§ **What is needed**: Somewhere below are a line with "Open the Input/Output" and a later line with "This screenshot has height=1016, width=1080.". Output exactly those lines and all lines between them.

§ **Supplied material**:
····················
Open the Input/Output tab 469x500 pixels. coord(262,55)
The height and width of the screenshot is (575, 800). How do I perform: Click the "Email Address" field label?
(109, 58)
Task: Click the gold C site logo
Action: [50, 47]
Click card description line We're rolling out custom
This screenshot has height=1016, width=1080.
····················
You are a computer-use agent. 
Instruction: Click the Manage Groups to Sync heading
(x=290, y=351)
····················
§ **Exercise result**:
Open the Input/Output tab 469x500 pixels. coord(262,55)
The height and width of the screenshot is (575, 800). How do I perform: Click the "Email Address" field label?
(109, 58)
Task: Click the gold C site logo
Action: [50, 47]
Click card description line We're rolling out custom
This screenshot has height=1016, width=1080.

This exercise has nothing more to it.